Las riquezas, aun bastante inexploradas debajo del suelo y las aguas de Groenlandia se estiman (Servicio Geológico de EEUU) en unos 17.000 millones de barriles de petróleo y 4,2 billones de metros cúbicos de gas natural. Las actuales cuatro licencias activas de exploración de hidrocarburos vencen entre 2027 y 2028. También se estima la presencia de 40 millones de toneladas de tierras raras, minerales esenciales para sistemas de defensa y dispositivos electrónicos. Este es un punto crítico y estratégico en la competencia con China. Es un camino largo y costoso explotar todo eso por las dificultades ambientales, económicas y logísticas, pero en la confrontación estratégica siempre se juega a largo plazo.

Groenlandia no solo es gas, petróleo y tierras raras. Otra dimensión importante para EEUU es el valor estratégico militar de Groenlandia que trasciende ampliamente la viabilidad económica de corto plazo. La isla ocupa una posición estratégica entre América del Norte, Europa y el Ártico, y junto con Islandia y el Reino Unido controla rutas marítimas clave entre el océano Ártico y el Atlántico medio. Son puntos de estrangulamiento fundamentales para los submarinos nucleares rusos.

La Groenlandia política también tiene sus complicaciones. Para la primera ministra danesa, Mette Frederiksen, “una anexión significaría el fin de la Alianza Atlántica”. Una amenaza con más dudas que certezas. Groenlandia tiene una población de 57,000 habitantes y una superficie de 2,166 millones de kilómetros cuadrados.

Es el territorio con menor densidad poblacional del planeta. La mayoría de su población es de etnia inuit y cuenta con un gobierno autónomo encabezado por un primer ministro y un Parlamento propio de 31 miembros. Esa combinación de enorme territorio, escasa población y autonomía política la convierte en un espacio particularmente vulnerable a las presiones externas. La población local es independentista o favorable a Dinamarca, y no acepta ser una “colonia” norteamericana. Son bastantes ecologistas porque temen que la explotación masiva de gas y otros recursos afecte seriamente a un ecosistema tan frágil. Pero su economía tiene un límite estructural: la mitad del presupuesto anual de Groenlandia proviene de transferencias de Dinamarca, que hoy no tiene un reemplazo claro, porque la pesca, base de sus exportaciones, no alcanzan para lograr una mayor autonomía económica o política.
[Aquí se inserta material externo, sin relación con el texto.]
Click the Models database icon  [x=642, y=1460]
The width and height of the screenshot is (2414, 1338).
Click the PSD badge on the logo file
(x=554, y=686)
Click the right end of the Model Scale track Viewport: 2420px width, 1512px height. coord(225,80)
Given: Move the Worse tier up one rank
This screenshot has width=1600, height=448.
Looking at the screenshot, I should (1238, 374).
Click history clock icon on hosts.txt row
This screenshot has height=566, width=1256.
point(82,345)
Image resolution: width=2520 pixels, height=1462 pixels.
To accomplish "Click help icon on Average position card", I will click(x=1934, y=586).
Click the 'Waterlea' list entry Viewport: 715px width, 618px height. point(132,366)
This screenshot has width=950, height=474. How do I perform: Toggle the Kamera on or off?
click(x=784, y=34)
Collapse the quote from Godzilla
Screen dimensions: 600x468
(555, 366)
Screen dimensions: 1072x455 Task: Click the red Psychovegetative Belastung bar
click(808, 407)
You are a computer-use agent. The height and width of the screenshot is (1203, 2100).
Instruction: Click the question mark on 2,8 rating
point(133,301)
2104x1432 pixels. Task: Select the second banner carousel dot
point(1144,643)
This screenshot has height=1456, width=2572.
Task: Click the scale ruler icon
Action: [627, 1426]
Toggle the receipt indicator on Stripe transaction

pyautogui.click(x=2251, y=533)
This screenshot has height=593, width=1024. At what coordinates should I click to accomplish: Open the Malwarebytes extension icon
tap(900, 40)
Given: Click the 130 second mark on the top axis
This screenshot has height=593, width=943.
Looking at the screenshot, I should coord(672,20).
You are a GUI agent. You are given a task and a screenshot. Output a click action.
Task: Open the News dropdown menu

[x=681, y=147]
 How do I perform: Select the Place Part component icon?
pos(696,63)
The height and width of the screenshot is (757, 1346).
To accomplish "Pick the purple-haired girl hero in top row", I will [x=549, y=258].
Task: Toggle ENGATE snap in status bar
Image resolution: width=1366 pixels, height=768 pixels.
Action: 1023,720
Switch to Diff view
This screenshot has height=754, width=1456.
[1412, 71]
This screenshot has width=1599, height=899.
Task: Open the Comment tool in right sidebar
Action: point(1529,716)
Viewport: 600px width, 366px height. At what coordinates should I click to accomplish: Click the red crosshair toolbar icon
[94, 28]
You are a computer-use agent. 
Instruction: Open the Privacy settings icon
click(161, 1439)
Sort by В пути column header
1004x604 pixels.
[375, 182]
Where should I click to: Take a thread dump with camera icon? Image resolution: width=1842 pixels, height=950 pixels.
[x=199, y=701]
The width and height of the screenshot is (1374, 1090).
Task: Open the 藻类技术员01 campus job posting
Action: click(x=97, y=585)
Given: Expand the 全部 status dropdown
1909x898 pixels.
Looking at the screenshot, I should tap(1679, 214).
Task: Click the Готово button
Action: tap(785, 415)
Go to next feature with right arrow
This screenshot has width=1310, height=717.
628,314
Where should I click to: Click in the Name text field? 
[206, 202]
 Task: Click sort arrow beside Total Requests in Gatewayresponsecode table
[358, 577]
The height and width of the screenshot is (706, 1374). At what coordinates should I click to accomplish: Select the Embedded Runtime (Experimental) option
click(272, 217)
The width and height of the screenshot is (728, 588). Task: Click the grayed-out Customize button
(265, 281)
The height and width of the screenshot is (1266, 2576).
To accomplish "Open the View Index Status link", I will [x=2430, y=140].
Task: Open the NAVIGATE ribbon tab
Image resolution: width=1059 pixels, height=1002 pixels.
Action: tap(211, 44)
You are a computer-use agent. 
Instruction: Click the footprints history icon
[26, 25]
La presencia de contingentes militares llevados a las apresuradas a la isla por parte de Suecia, Noruega, Alemania y otros países de la OTAN no modificará la resolución de Trump. Europa no tiene fuerza real para modificarla. Como Europa está fracturada, dividida, polarizada y poco cohesionada, no podría modificar las decisiones de Washington. No posee liderazgos claros y recién ahora toma conciencia de su dependencia militar histórica con EEUU tras la Segunda Guerra Mundial. Para peor el debate sobre Groenlandia no permite ocuparse de Ucrania, tema recurrente de la NATO y de los gobiernos europeos.

Volviendo al juego inicial: ya están actuando los fantasmas o monstruos, que intentan dificultar o entorpecer al Pac-Man que quiere engullirse los avances chinos en el Ártico. Senadores demócratas presentaron un proyecto de ley que busca prohibir el uso de fondos federales para anexar o tomar el control de Groenlandia. Europa, cuyos mandos militares han recibido la orden de preparar eventos en el marco de los ejercicios de la “Operación Ártica de Resistencia Danesa”. “Cosas veredes, Sancho, que non crederes”, dice el romancero del Cid Campeador. China y Rusia observan con interés.

Conclusiones: 1) cuando la política de EEUU confió su poder más en la globalización financiera que en la Inteligencia Estratégica, decayó como potencia hegemónica. 2) El proyecto nacional de China aprovechó con realismo no ideológico todas las herramientas que le brindaba la globalización y construyó pacientemente su actual poder nacional. 3) las potencias intermedias que adoptaron una política de unidad interna para construir poder nacional, lograron mayor autonomía estratégica, que les permite negociar más favorablemente con los más poderosos. Es hora de ir sacando conclusiones de la realidad mundial.